* EXERCISE BRIEF
The data below must be repeated exactly. Leave nothing out.

[Source data]
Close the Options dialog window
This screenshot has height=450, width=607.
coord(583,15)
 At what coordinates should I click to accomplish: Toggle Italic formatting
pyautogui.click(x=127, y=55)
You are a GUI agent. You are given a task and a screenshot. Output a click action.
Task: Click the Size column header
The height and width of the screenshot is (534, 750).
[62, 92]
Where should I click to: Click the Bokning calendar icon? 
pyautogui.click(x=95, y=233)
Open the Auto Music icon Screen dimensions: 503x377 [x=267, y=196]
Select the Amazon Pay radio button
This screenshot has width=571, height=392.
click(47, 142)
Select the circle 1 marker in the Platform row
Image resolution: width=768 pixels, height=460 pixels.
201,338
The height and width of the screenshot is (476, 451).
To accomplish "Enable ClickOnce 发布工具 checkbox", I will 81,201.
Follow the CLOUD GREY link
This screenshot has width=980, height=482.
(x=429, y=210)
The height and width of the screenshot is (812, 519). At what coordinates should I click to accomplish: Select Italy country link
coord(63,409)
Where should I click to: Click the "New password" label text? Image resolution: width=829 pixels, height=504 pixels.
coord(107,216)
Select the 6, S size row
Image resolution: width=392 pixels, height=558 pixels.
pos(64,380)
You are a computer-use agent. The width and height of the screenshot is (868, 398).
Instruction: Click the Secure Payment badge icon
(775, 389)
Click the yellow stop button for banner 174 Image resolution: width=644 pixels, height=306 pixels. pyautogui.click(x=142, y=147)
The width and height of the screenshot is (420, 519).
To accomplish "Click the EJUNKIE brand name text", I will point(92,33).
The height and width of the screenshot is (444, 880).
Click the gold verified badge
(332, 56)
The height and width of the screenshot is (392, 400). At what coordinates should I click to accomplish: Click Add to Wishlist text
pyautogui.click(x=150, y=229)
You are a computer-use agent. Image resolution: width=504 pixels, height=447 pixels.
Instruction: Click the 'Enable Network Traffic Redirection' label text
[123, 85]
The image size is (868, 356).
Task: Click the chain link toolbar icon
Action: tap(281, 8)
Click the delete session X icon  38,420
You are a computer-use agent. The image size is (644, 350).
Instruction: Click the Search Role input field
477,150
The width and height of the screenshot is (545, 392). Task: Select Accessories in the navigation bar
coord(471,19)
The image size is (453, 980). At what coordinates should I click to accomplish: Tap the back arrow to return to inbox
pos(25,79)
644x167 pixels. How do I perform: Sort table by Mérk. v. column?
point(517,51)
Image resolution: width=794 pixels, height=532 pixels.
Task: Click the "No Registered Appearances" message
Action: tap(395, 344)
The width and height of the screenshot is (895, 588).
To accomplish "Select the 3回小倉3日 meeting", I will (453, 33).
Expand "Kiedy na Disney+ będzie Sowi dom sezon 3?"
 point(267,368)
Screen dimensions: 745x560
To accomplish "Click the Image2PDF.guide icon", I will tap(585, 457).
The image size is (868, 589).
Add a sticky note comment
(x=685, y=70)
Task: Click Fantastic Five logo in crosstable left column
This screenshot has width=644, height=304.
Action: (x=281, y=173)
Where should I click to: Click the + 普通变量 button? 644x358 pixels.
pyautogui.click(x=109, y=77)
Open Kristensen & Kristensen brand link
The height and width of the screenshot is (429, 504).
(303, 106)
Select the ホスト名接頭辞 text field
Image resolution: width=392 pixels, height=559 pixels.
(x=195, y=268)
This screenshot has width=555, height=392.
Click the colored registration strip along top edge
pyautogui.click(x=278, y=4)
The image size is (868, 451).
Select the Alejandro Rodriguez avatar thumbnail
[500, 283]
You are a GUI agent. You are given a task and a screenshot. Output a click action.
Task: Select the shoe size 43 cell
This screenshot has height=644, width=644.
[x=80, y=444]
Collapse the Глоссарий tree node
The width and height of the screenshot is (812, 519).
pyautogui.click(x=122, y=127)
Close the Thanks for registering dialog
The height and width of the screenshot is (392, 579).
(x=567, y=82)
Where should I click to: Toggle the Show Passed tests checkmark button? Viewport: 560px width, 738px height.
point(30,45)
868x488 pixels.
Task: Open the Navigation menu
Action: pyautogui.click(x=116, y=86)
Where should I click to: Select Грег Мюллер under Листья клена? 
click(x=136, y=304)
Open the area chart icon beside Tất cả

* EXERCISE RESULT
Close the Options dialog window
This screenshot has height=450, width=607.
coord(583,15)
 At what coordinates should I click to accomplish: Toggle Italic formatting
pyautogui.click(x=127, y=55)
You are a GUI agent. You are given a task and a screenshot. Output a click action.
Task: Click the Size column header
The height and width of the screenshot is (534, 750).
[62, 92]
Where should I click to: Click the Bokning calendar icon? 
pyautogui.click(x=95, y=233)
Open the Auto Music icon Screen dimensions: 503x377 [x=267, y=196]
Select the Amazon Pay radio button
This screenshot has width=571, height=392.
click(47, 142)
Select the circle 1 marker in the Platform row
Image resolution: width=768 pixels, height=460 pixels.
201,338
The height and width of the screenshot is (476, 451).
To accomplish "Enable ClickOnce 发布工具 checkbox", I will 81,201.
Follow the CLOUD GREY link
This screenshot has width=980, height=482.
(x=429, y=210)
The height and width of the screenshot is (812, 519). At what coordinates should I click to accomplish: Select Italy country link
coord(63,409)
Where should I click to: Click the "New password" label text? Image resolution: width=829 pixels, height=504 pixels.
coord(107,216)
Select the 6, S size row
Image resolution: width=392 pixels, height=558 pixels.
pos(64,380)
You are a computer-use agent. The width and height of the screenshot is (868, 398).
Instruction: Click the Secure Payment badge icon
(775, 389)
Click the yellow stop button for banner 174 Image resolution: width=644 pixels, height=306 pixels. pyautogui.click(x=142, y=147)
The width and height of the screenshot is (420, 519).
To accomplish "Click the EJUNKIE brand name text", I will point(92,33).
The height and width of the screenshot is (444, 880).
Click the gold verified badge
(332, 56)
The height and width of the screenshot is (392, 400). At what coordinates should I click to accomplish: Click Add to Wishlist text
pyautogui.click(x=150, y=229)
You are a computer-use agent. Image resolution: width=504 pixels, height=447 pixels.
Instruction: Click the 'Enable Network Traffic Redirection' label text
[123, 85]
The image size is (868, 356).
Task: Click the chain link toolbar icon
Action: tap(281, 8)
Click the delete session X icon  38,420
You are a computer-use agent. The image size is (644, 350).
Instruction: Click the Search Role input field
477,150
The width and height of the screenshot is (545, 392). Task: Select Accessories in the navigation bar
coord(471,19)
The image size is (453, 980). At what coordinates should I click to accomplish: Tap the back arrow to return to inbox
pos(25,79)
644x167 pixels. How do I perform: Sort table by Mérk. v. column?
point(517,51)
Image resolution: width=794 pixels, height=532 pixels.
Task: Click the "No Registered Appearances" message
Action: tap(395, 344)
The width and height of the screenshot is (895, 588).
To accomplish "Select the 3回小倉3日 meeting", I will (453, 33).
Expand "Kiedy na Disney+ będzie Sowi dom sezon 3?"
 point(267,368)
Screen dimensions: 745x560
To accomplish "Click the Image2PDF.guide icon", I will tap(585, 457).
The image size is (868, 589).
Add a sticky note comment
(x=685, y=70)
Task: Click Fantastic Five logo in crosstable left column
This screenshot has width=644, height=304.
Action: (x=281, y=173)
Where should I click to: Click the + 普通变量 button? 644x358 pixels.
pyautogui.click(x=109, y=77)
Open Kristensen & Kristensen brand link
The height and width of the screenshot is (429, 504).
(303, 106)
Select the ホスト名接頭辞 text field
Image resolution: width=392 pixels, height=559 pixels.
(x=195, y=268)
This screenshot has width=555, height=392.
Click the colored registration strip along top edge
pyautogui.click(x=278, y=4)
The image size is (868, 451).
Select the Alejandro Rodriguez avatar thumbnail
[500, 283]
You are a GUI agent. You are given a task and a screenshot. Output a click action.
Task: Select the shoe size 43 cell
This screenshot has height=644, width=644.
[x=80, y=444]
Collapse the Глоссарий tree node
The width and height of the screenshot is (812, 519).
pyautogui.click(x=122, y=127)
Close the Thanks for registering dialog
The height and width of the screenshot is (392, 579).
(x=567, y=82)
Where should I click to: Toggle the Show Passed tests checkmark button? Viewport: 560px width, 738px height.
point(30,45)
868x488 pixels.
Task: Open the Navigation menu
Action: pyautogui.click(x=116, y=86)
Where should I click to: Select Грег Мюллер under Листья клена? 
click(x=136, y=304)
Open the area chart icon beside Tất cả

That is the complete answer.